#### [Written tasks]
a - Quote the open vocabulary detection tutorial word for word, starting with "<IPython.core.display.Image object>" and going on through "with lower performance.".
b - Please list every preset name that the open vocabulary detection tutorial mentions.
c - Carry on writing the open vocabulary detection tutorial from the point where it stops.

#### [Provided text]
-=-=-=-=-
# AutoMM Detection - Quick Start with Foundation Model on Open Vocabulary Detection (OVD)

[![Open In Colab](https://colab.research.google.com/assets/colab-badge.svg)](https://colab.research.google.com/github/autogluon/autogluon/blob/master/docs/tutorials/multimodal/object_detection/quick_start/quick_start_ovd.ipynb)
[![Open In SageMaker Studio Lab](https://studiolab.sagemaker.aws/studiolab.svg)](https://studiolab.sagemaker.aws/import/github/autogluon/autogluon/blob/master/docs/tutorials/multimodal/object_detection/quick_start/quick_start_ovd.ipynb)


In this section, our goal is to use a foundation model in object detection to detect novel classes defined by an unbounded (open) vocabulary.

## Setting up the imports
To start, let's import MultiModalPredictor:

In [1]:
!pip install autogluon.multimodal




In [2]:
from autogluon.multimodal import MultiModalPredictor

And also import some other packages that will be used in this tutorial:

In [3]:
import os
import time

## Prepare sample image
Let's use an image in Cityscape dataset to demo:

In [4]:
from IPython.display import Image, display
from autogluon.multimodal import download

url = "https://datasets-server.huggingface.co/assets/Chris1/cityscapes/--/Chris1--cityscapes/train/1/image/image.jpg"
cityscape_image = download(url)

pil_img = Image(filename=cityscape_image)
display(pil_img)

<IPython.core.display.Image object>

## Creating the MultiModalPredictor
We select the `"best_quality"` presets, which uses a SwinB as backbone. This preset gives us higher accuracy for detection. 
We also provide presets `"high_quality"` and `"medium_quality"`, faster but also with lower performance.

In [5]:
presets = "best_quality"
-=-=-=-=-
#### [Data records]
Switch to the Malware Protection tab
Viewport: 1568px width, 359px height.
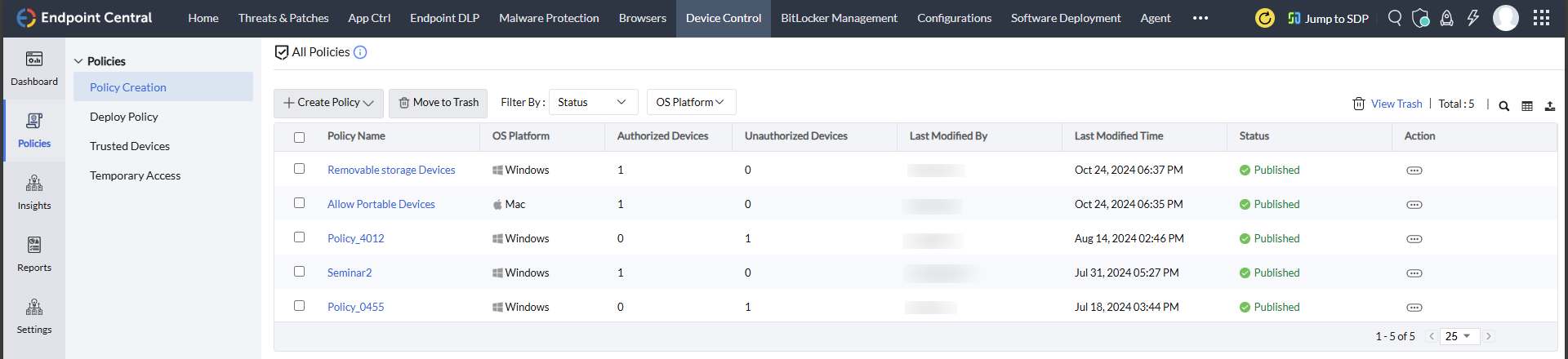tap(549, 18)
-=-=-=-=-
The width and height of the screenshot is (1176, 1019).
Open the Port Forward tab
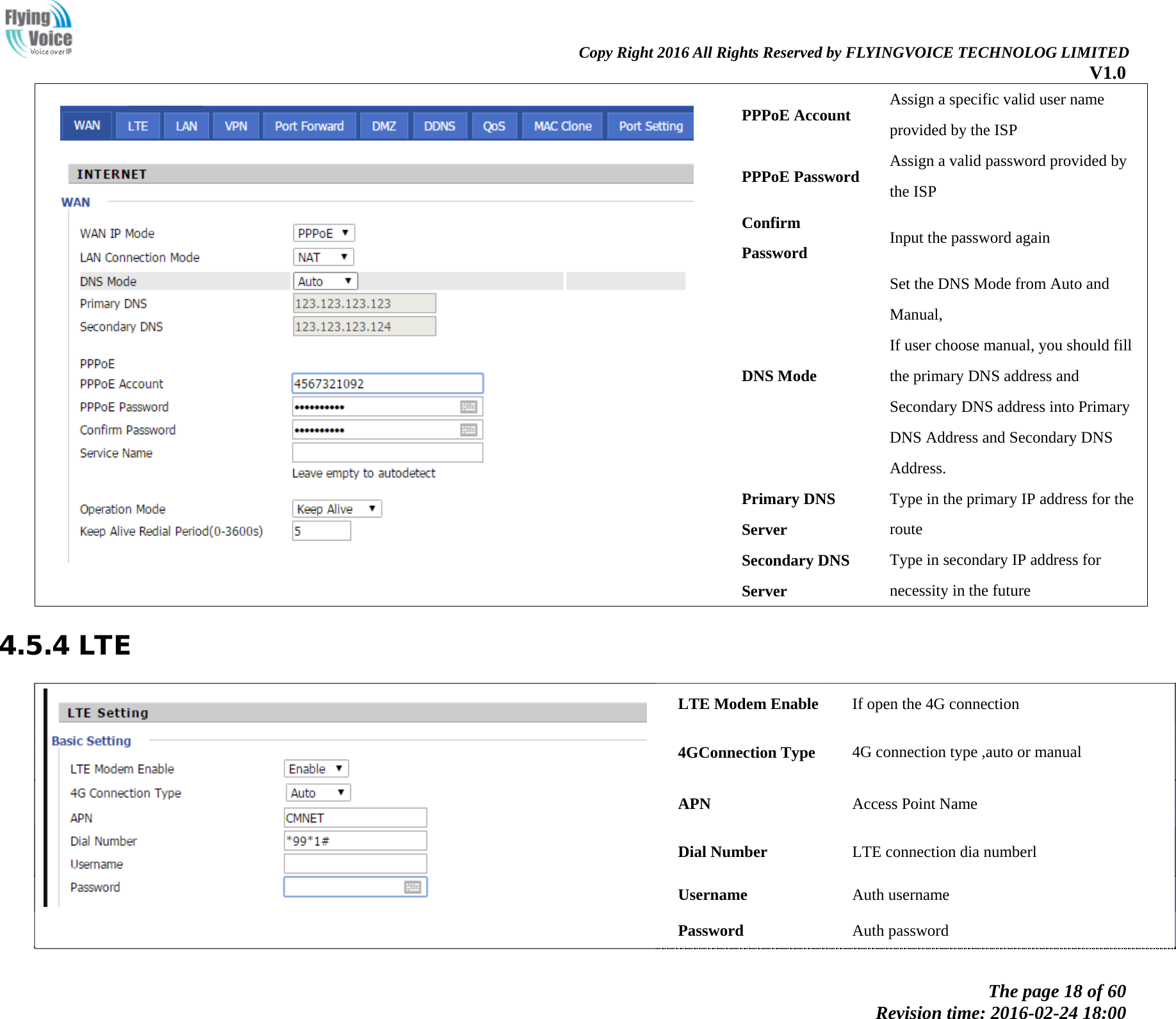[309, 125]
-=-=-=-=-
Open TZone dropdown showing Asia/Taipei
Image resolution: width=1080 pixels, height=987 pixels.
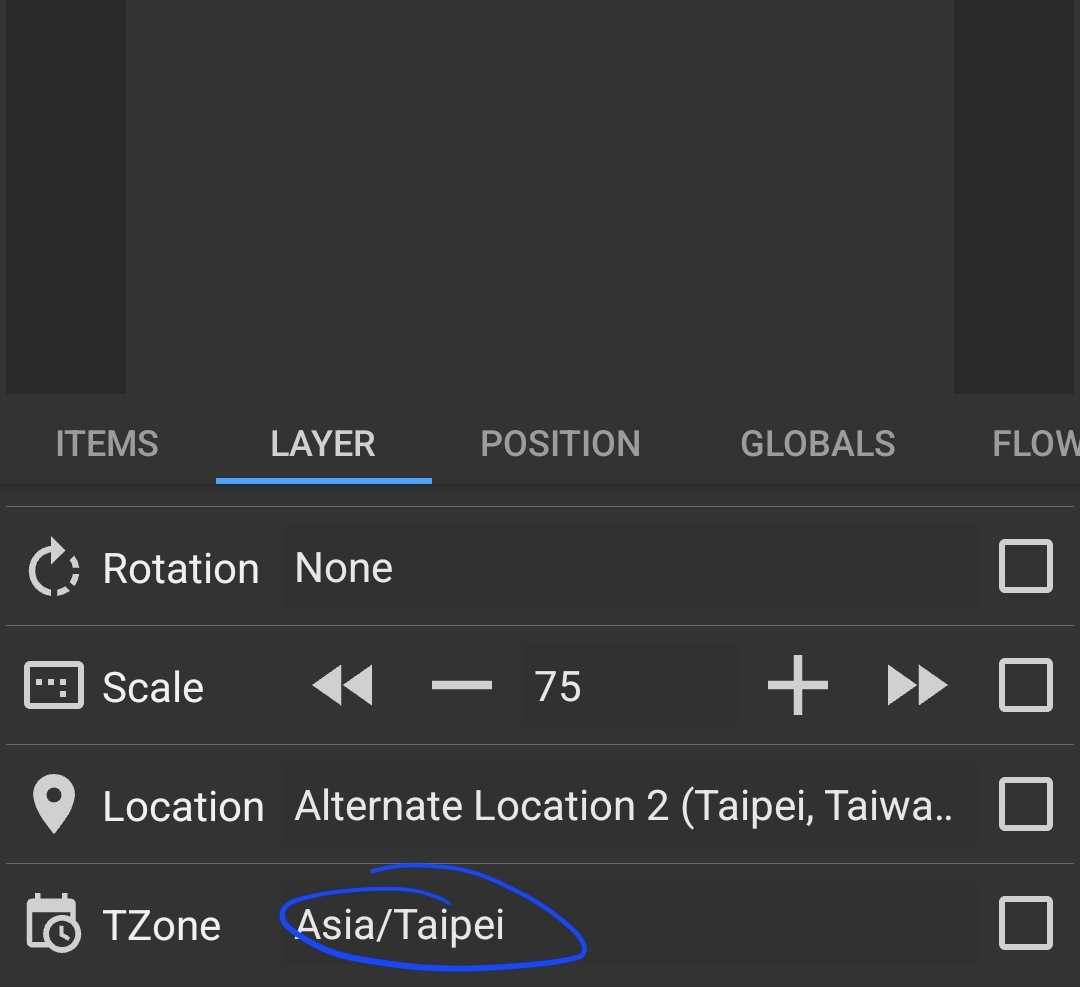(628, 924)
-=-=-=-=-
#### [Answers per task]
a -
<IPython.core.display.Image object>

## Creating the MultiModalPredictor
We select the `"best_quality"` presets, which uses a SwinB as backbone. This preset gives us higher accuracy for detection. 
We also provide presets `"high_quality"` and `"medium_quality"`, faster but also with lower performance.

b - "best_quality", "high_quality", "medium_quality"

c -
We create the MultiModalPredictor with selected presets.
We need to specify the problem_type to `"open_vocabulary_object_detection"`.

In [6]:
# Init predictor
predictor = MultiModalPredictor(problem_type="open_vocabulary_object_detection")
predictor.set_num_gpus(1)

  return _VF.meshgrid(tensors, **kwargs)  # type: ignore[attr-defined]


final text_encoder_type: bert-base-uncased


## Inference
To run inference on the image, perform:

In [16]:
pred = predictor.predict(
    {
        "image": [cityscape_image],
        "prompt": ["gas station. tree. car. building. LED. road."],
    },
    as_pandas=True,
)
        
print("pred:")
print(pred)

pred:
0    [{'bbox': [[191.7407501  438.31060334 367.6798...
Name: bboxes, dtype: object




The output `pred` is a `pandas` `DataFrame` that has two columns, `image` and `bboxes`.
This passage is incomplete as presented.